■ ФРАГМЕНТ ТЕКСТА ■
МЕТОДОЛОГИЧЕСКИЕ ПОДХОДЫ определены теми задачами, которые мы перед собой ставили. Художественный текст мы рассматриваем в свете философской концепции диалога М.М. Бахтина, высказанной еще в 1920-е годы и лежащей в основе современного понимания литературного процесса как саморазвивающегося единства. Это определило системный подход к тексту, сочетающий типологические, историко-литературные, культурологические методы анализа. В истолковании отдельного художественного явления нами использованы современные интерпретационные стратегии, сложившиеся при рассмотрении дискурсивных взаимоотношений произведения, автора и читателя.

Общефилологическая основа исследования традиционна. Это труды по общей поэтике (М.М. Бахтин, Ю.Н. Тынянов, В.М. Жирмунский, Б.М. Эйхенбаум, Б.О. Корман и др.)? исследования по жанрово-стилевому многообразию русской литературы XX века (Г.А. Белая, Л.А. Долгополов, Н.В. Корниенко, Н.А. Грознова, В.А. Келдыш, Н.М. Лейдерман, В.П. Скобелев, Н.В. Драгомирецкая, Л.А. Колобаева, Е.А. Подшивалова и мн. др.). Концептуально значимыми для нас стали работы Ю.М. Лотмана, Б.А Успенского, Д.С. Лихачева, A.M. Панченко и др., рассматривающие ситуации смены культурных эпох. Мы учитывали и идущий в современной науке процесс корректировки гуманитарного знания данными естественных наук (см. работы Г.И. Рузавина, Д.М. Панина, А.У. Игамбердиева и др.).

■ ИСХОДНЫЕ ДАННЫЕ ■
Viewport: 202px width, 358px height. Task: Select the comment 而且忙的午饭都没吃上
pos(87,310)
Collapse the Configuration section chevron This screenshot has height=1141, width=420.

■ ПИСЬМЕННОЕ ЗАДАНИЕ 1 ■
Определите, согласуются ли с фрагментом о методологических подходах три утверждения: (а) концепция диалога Бахтина была высказана в 1920-е годы; (б) общефилологическая основа исследования названа новаторской; (в) авторы не принимали во внимание данные естественных наук. На каждое ответьте «да» или «нет» и приведите решающие слова фрагмента в точной цитате.
■ ПИСЬМЕННОЕ ЗАДАНИЕ 2 ■
Пожалуйста, продолжите фрагмент о методологических подходах, начав сразу после его последнего предложения.
Данные не имеют отношения к фрагменту о методологических подходах.

■ ОЖИДАЕМЫЙ ОТВЕТ 1 ■
(а) Да: «высказанной еще в 1920-е годы».
(б) Нет: «Общефилологическая основа исследования традиционна».
(в) Нет: «Мы учитывали и идущий в современной науке процесс корректировки гуманитарного знания данными естественных наук».

■ ОЖИДАЕМЫЙ ОТВЕТ 2 ■
АПРОБАЦИЯ РАБОТЫ. Содержание диссертации изложено в монографии, ряде статей, опубликованных в научной печати, общим объемом свыше 35 п.л., неоднократно представлялось на международных, общероссийских межвузовских конференциях в Москве, С.-Петербурге, Париже, Вологде,

Куйбышеве, Воронеже, Орле и др. Ее фрагменты опубликованы в учебном пособии «Русская литература XX века», рекомендованном Министерством образования Российской Федерации для студентов высших учебных заведений, обучающихся по направлению и специальности «Филология» (Воронеж: Изд-во ВГУ, 1999) и успешно используемом в целом ряде вузов страны, отмеченном научной общественностью, зарубежными славистами (см.: W. Ка-sack. Die Welt der Slaven. XLVII, 2002, 385-398).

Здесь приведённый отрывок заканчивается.